しかしながら、本件商標を付した申立人の商品が、我が国において、周知著名であったとは、以下の理由により認めることができないといわざるを得ない。
ア 売上高について
2011年における申立人商品のドイツ及び日本での売上は、当時のレート換算(111円/ユーロ)によれば、ドイツでの売上は、約2、55億円、日本では、約1,400万円程とさほどの額とも認め難く、かつ、これを客観的に認めうる証拠の提出もなく、他にこれを認めるに足る証拠も見当たらないことから、これを以て、引用商標が、申立人の商品に使用し、周知著名であったと認めることができない。
イ 日本における展示会への出展及びその他の広告については、2004年から2008年の8年間で14件の展示会に出展し、販売促進活動を行ったと主張し、各展示会と思われる小さな写真(乙5)やカタログ及びパンフレット(別紙D及びE)を提出しているが、乙5号証の写真のみでは、引用商標が全く判別できず、各展示会の規模が不明であり、展示商品も殆ど不明といわざるを得ないものであり、また、別紙D及びEのカタログ等においては、確かに引用商標を用いたプラスチック管・継手及び配管システムについての広告がなされたことは認めうるが、当該広告の規模が全く不明であるから、これを以て、引用商標が、周知著名であったと認めることができない。
ウ 日本における申立人商品の納入実績については、僅か4社の納入先が申立人商品の販売会社(株式会社フィットトヨックス)の陳述書(甲4)に記載されているのみであって、これを客観的に認めうる証拠の提出も無く、他にこれを認めるに足る証拠も見当たらないことから、これを以て引用商標が、申立人の商品に使用し、周知著名であったと認めることができない。
エ 申立人所有の168の商標については、別紙Aによれば、引用商標である「aquatherm」又はその大文字である「AQUATHERM」を含む申立人の出願登録商標と思われるが、これには、登録商標のみならず、出願中のものや拒絶のものも含まれているところ、これらの商標の存在があったとしても、引用商標が申立人の商品に使用し、周知著名であったことの証拠には必ずしもならないものであるから、これを以て引用商標が、申立人の商品に使用し、周知著名であったと認めることができない。

課題一覧 —
1. 本文の「イ 日本における展示会への出」から始まり「て、引用商標が、周知著名であったと認めることができない。」で終わる部分を、「広告」を「宣伝」に置き換えて示せ。
2. 本文の「ウ 日本における申立人商品の納入実績については」で始まる段落を、主な事実を残して簡潔に書き直せ。
記録は本文とは別個の資料である。

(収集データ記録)

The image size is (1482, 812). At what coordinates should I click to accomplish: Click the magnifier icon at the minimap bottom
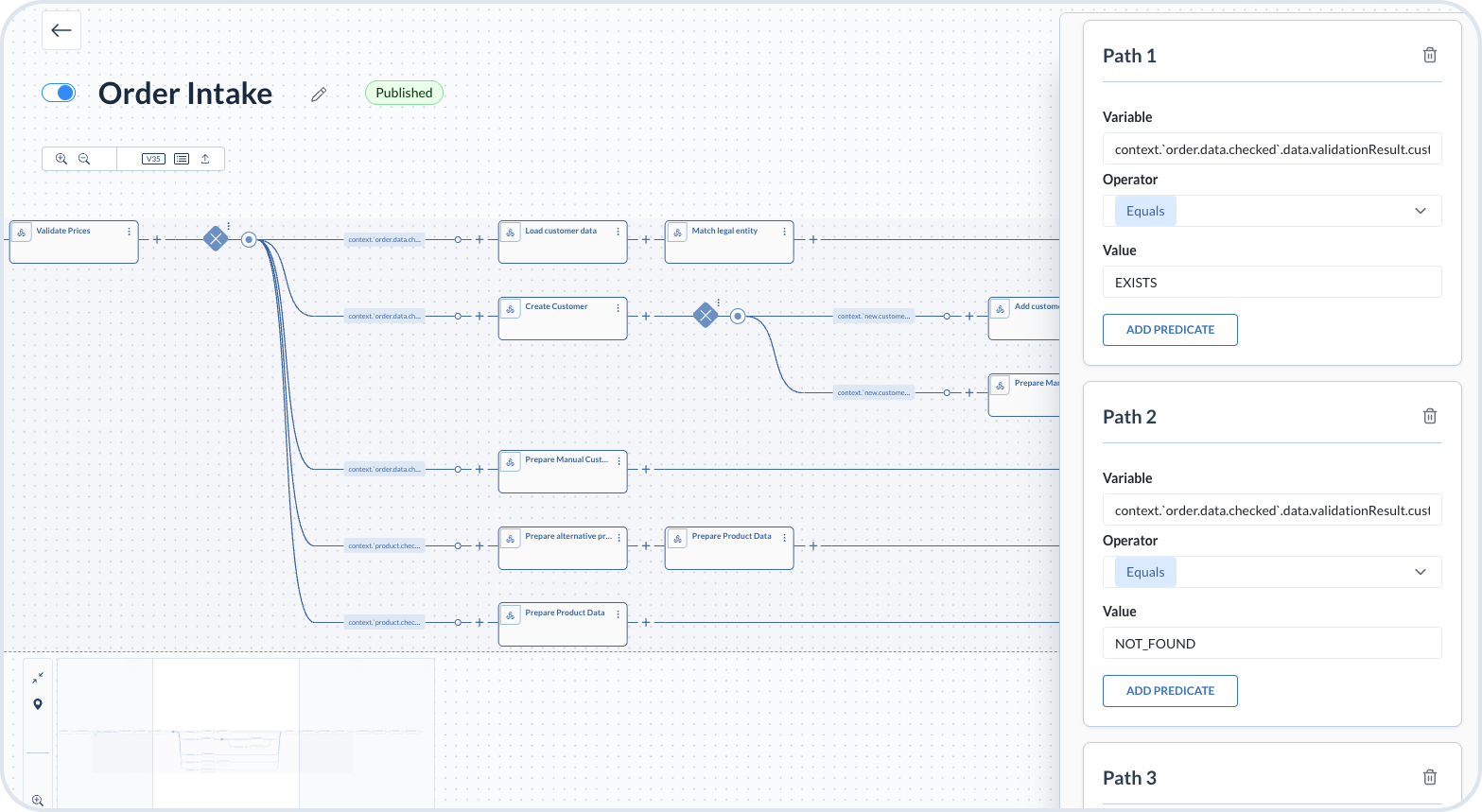tap(37, 800)
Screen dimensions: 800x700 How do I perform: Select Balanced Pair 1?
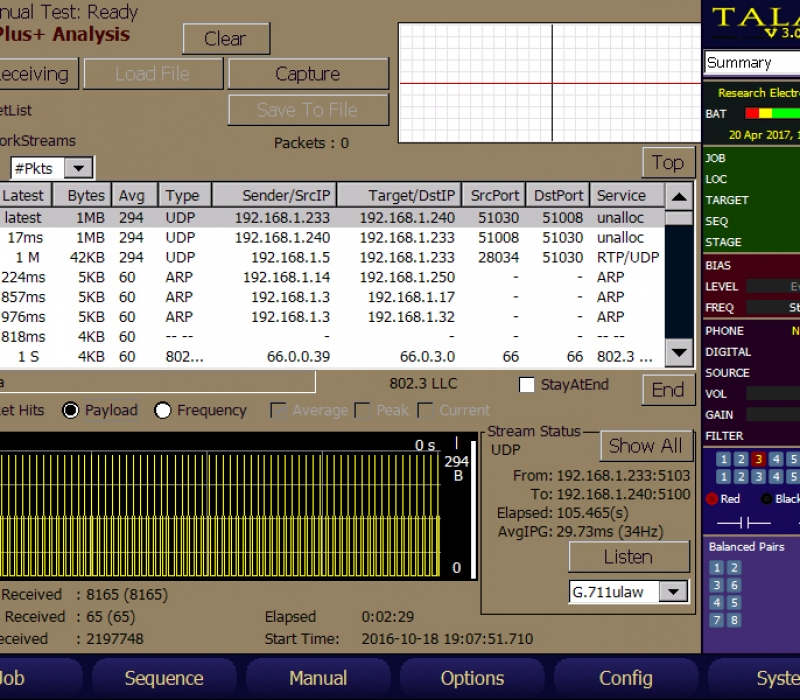pyautogui.click(x=716, y=567)
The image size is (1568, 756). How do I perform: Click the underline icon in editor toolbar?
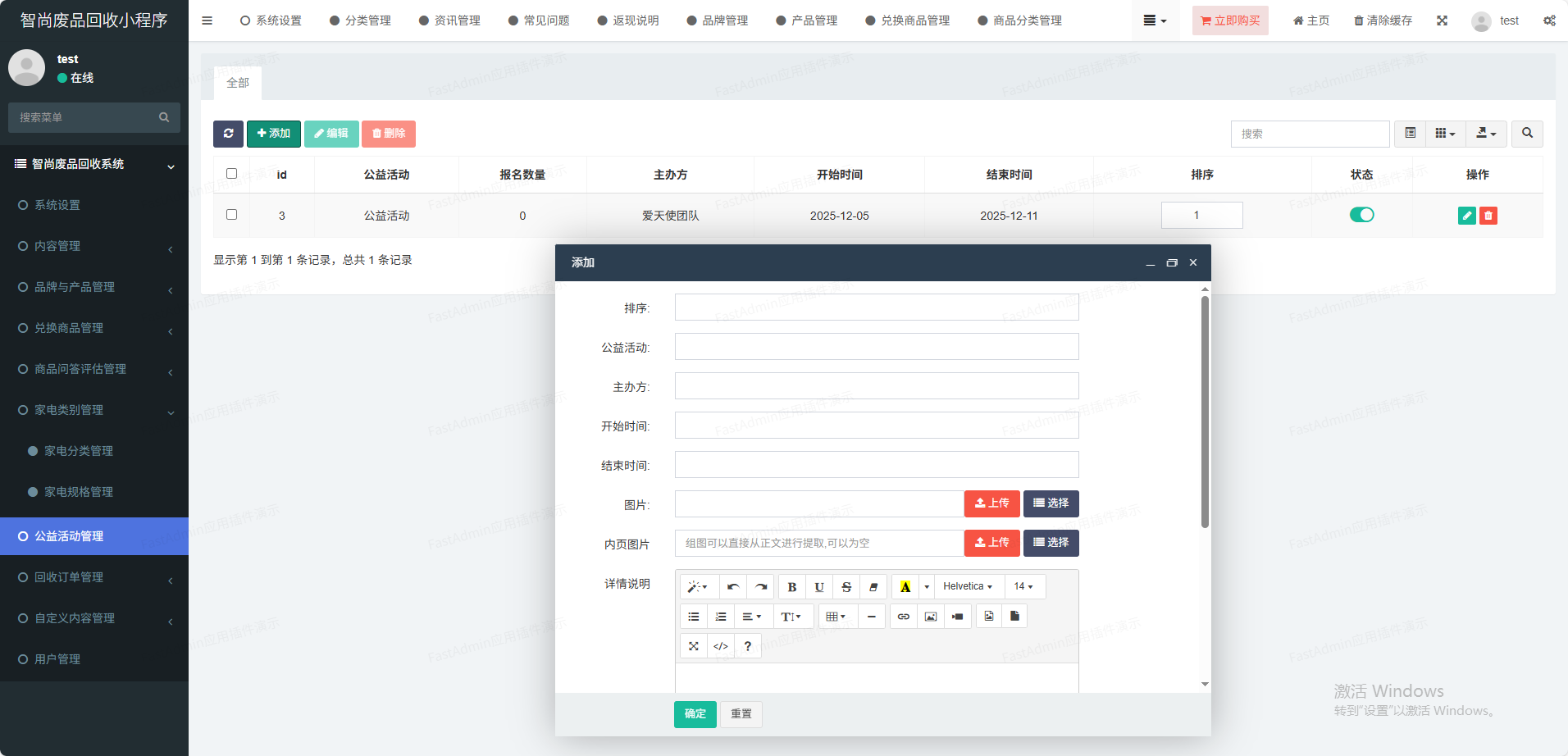818,587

解答 —
1.
イ 日本における展示会への出展及びその他の宣伝については、2004年から2008年の8年間で14件の展示会に出展し、販売促進活動を行ったと主張し、各展示会と思われる小さな写真(乙5)やカタログ及びパンフレット(別紙D及びE)を提出しているが、乙5号証の写真のみでは、引用商標が全く判別できず、各展示会の規模が不明であり、展示商品も殆ど不明といわざるを得ないものであり、また、別紙D及びEのカタログ等においては、確かに引用商標を用いたプラスチック管・継手及び配管システムについての宣伝がなされたことは認めうるが、当該宣伝の規模が全く不明であるから、これを以て、引用商標が、周知著名であったと認めることができない。

2. 日本での申立人商品の納入実績としては、販売会社(株式会社フィットトヨックス)の陳述書(甲4)に納入先が4社記載されているだけで、これを客観的に認める証拠も、ほかに裏付けとなる証拠もない。したがって、引用商標が申立人の商品に使用され、周知著名であったとは認められない。